Plato, The Symposium 192d-192e (trans. Christopher Gill)
Analysis
The myth Aristophanes recounts in Plato’s Symposium is interesting for three reasons. Firstly, because it is not clear how to interpret this tale. As a playwright who has frequently made fun of Socrates, Aristophanes might be poking fun at these serious and self-indulgent philosophers. Many scholars argue that Aristophanes’ origin myth functions merely as comic relief or satire. Others argue that it is very well relevant to the philosophical debate. The central idea to Aristophanes’ myth is that we humans are essentially incomplete and lacking. This fills us with a longing to be reunited with our missing half, but we can never regain this state of being whole, no matter how hard we try, whether it by having sexual intercourse or by establishing an emotional connection.
Secondly, in this aspect of lacking, the myth is reminiscent of the Christian notion of the original sin.
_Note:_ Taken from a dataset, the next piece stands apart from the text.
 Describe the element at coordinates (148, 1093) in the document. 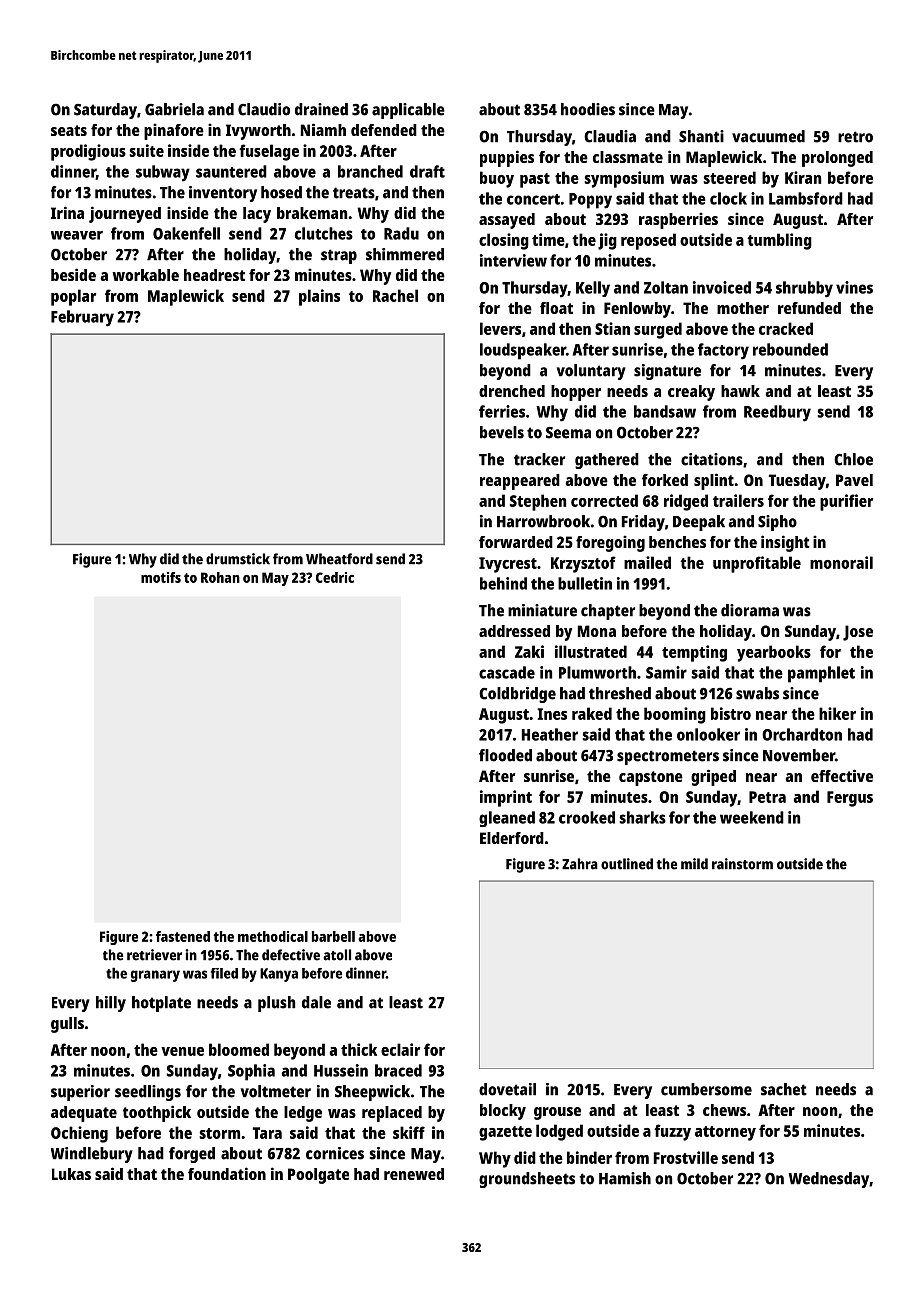

I see `seedlings` at that location.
Just like Zeus punished mankind’s hubris for scaling Mount Olympus, the Bible recounts God punishing mankind for similar acts of transgression. Two passages come to mind: the Fall of Man, with mankind losing its innocence and perfection it had in Paradise, and the Tower of Babel, with mankind losing a common tongue after building a tower that would reach to the heavens. These biblical accounts of man’s inherent weakness and imperfection after a fall from grace are strikingly similar to Aristophanes’ origin myth. And in both, the pursuit of wholeness or innocence is futile.

Thirdly, the myth touches on some psychoanalytic insights. Lacanian psychoanalysis, for example, states that man’s desire can never be truly satisfied, because the object is of desire is unobtainable and because people are unable to identify the things that will satisfy their desires. Aristophanes echoes the same idea, when he states that people desire to be together, but still they are unable to say exactly what it is they want from each other. Furthermore, the myth conveys the idea that we are essentially dependent on the Other for meaning and our sense of self, which is a welcome message in this modern day and age of increasing individualism and growing dissatisfaction.
The myth also touches on the Freudian idea of Eros and Thanatos, the forces of reproduction and self-destruction, of tension and relief, of coming together and falling apart. As the Belgian psychoanalyst Paul Verhaeghe states, we form our identity through the opposing processes of identification – mirroring others – and separation – distancing ourselves from others. The same basic ideas can also be found in Aristophanes’ tale. By our very nature, we are bound to be separate beings. Any attempt to fuse together with the Other and to regain our wholeness is futile. The frustration that ensues will urge us to keep others at bay, but it does not keep us from trying again and again to pursue this desire of finding our missing half, to become one instead of two. And neither does it keep Aristophanes from praising Love as the greatest blessing known to mankind.
“I think people have wholly failed to recognize the power of Love; if they’d grasped this, they’d have built the greatest temples and altars for him, and made the greatest sacrifices. (…) He is their helper and the doctor of those sicknesses whose cure constitutes the greatest happiness for the human race.”